• Task instructions:
When transcribing the entries, keep each one exactly as it is.

[Saved entries]
******
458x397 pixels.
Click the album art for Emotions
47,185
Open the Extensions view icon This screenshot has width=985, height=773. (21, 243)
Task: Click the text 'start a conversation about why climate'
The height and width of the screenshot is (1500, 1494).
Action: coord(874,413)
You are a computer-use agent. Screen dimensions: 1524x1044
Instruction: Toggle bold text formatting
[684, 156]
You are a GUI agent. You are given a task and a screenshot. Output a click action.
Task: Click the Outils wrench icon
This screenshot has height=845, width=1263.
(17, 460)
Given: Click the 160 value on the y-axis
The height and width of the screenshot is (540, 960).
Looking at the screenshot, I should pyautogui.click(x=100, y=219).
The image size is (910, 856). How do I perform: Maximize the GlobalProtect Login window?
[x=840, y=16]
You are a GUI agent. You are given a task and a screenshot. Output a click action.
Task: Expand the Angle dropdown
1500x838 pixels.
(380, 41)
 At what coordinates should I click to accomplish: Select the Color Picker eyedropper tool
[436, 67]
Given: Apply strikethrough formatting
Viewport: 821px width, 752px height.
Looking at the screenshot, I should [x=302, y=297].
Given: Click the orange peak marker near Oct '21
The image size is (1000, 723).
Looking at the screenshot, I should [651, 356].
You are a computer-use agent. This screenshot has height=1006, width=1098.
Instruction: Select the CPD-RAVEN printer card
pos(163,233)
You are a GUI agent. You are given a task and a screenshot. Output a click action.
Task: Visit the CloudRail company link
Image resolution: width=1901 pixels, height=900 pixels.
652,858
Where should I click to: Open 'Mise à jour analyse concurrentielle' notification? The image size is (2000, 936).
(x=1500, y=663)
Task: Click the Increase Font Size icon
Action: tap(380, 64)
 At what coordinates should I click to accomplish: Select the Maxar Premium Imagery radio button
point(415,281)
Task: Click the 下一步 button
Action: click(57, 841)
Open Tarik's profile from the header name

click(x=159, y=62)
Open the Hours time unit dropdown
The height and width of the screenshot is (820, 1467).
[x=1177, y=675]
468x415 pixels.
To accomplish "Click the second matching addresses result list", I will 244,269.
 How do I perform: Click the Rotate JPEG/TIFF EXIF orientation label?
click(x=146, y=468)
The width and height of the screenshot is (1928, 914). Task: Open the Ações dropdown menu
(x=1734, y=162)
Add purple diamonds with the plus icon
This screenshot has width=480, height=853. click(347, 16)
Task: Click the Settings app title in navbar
******
• Solution to this problem:
458x397 pixels.
Click the album art for Emotions
47,185
Open the Extensions view icon This screenshot has width=985, height=773. (21, 243)
Task: Click the text 'start a conversation about why climate'
The height and width of the screenshot is (1500, 1494).
Action: coord(874,413)
You are a computer-use agent. Screen dimensions: 1524x1044
Instruction: Toggle bold text formatting
[684, 156]
You are a GUI agent. You are given a task and a screenshot. Output a click action.
Task: Click the Outils wrench icon
This screenshot has height=845, width=1263.
(17, 460)
Given: Click the 160 value on the y-axis
The height and width of the screenshot is (540, 960).
Looking at the screenshot, I should pyautogui.click(x=100, y=219).
The image size is (910, 856). How do I perform: Maximize the GlobalProtect Login window?
[x=840, y=16]
You are a GUI agent. You are given a task and a screenshot. Output a click action.
Task: Expand the Angle dropdown
1500x838 pixels.
(380, 41)
 At what coordinates should I click to accomplish: Select the Color Picker eyedropper tool
[436, 67]
Given: Apply strikethrough formatting
Viewport: 821px width, 752px height.
Looking at the screenshot, I should [x=302, y=297].
Given: Click the orange peak marker near Oct '21
The image size is (1000, 723).
Looking at the screenshot, I should [651, 356].
You are a computer-use agent. This screenshot has height=1006, width=1098.
Instruction: Select the CPD-RAVEN printer card
pos(163,233)
You are a GUI agent. You are given a task and a screenshot. Output a click action.
Task: Visit the CloudRail company link
Image resolution: width=1901 pixels, height=900 pixels.
652,858
Where should I click to: Open 'Mise à jour analyse concurrentielle' notification? The image size is (2000, 936).
(x=1500, y=663)
Task: Click the Increase Font Size icon
Action: tap(380, 64)
 At what coordinates should I click to accomplish: Select the Maxar Premium Imagery radio button
point(415,281)
Task: Click the 下一步 button
Action: click(57, 841)
Open Tarik's profile from the header name

click(x=159, y=62)
Open the Hours time unit dropdown
The height and width of the screenshot is (820, 1467).
[x=1177, y=675]
468x415 pixels.
To accomplish "Click the second matching addresses result list", I will 244,269.
 How do I perform: Click the Rotate JPEG/TIFF EXIF orientation label?
click(x=146, y=468)
The width and height of the screenshot is (1928, 914). Task: Open the Ações dropdown menu
(x=1734, y=162)
Add purple diamonds with the plus icon
This screenshot has width=480, height=853. click(347, 16)
Task: Click the Settings app title in navbar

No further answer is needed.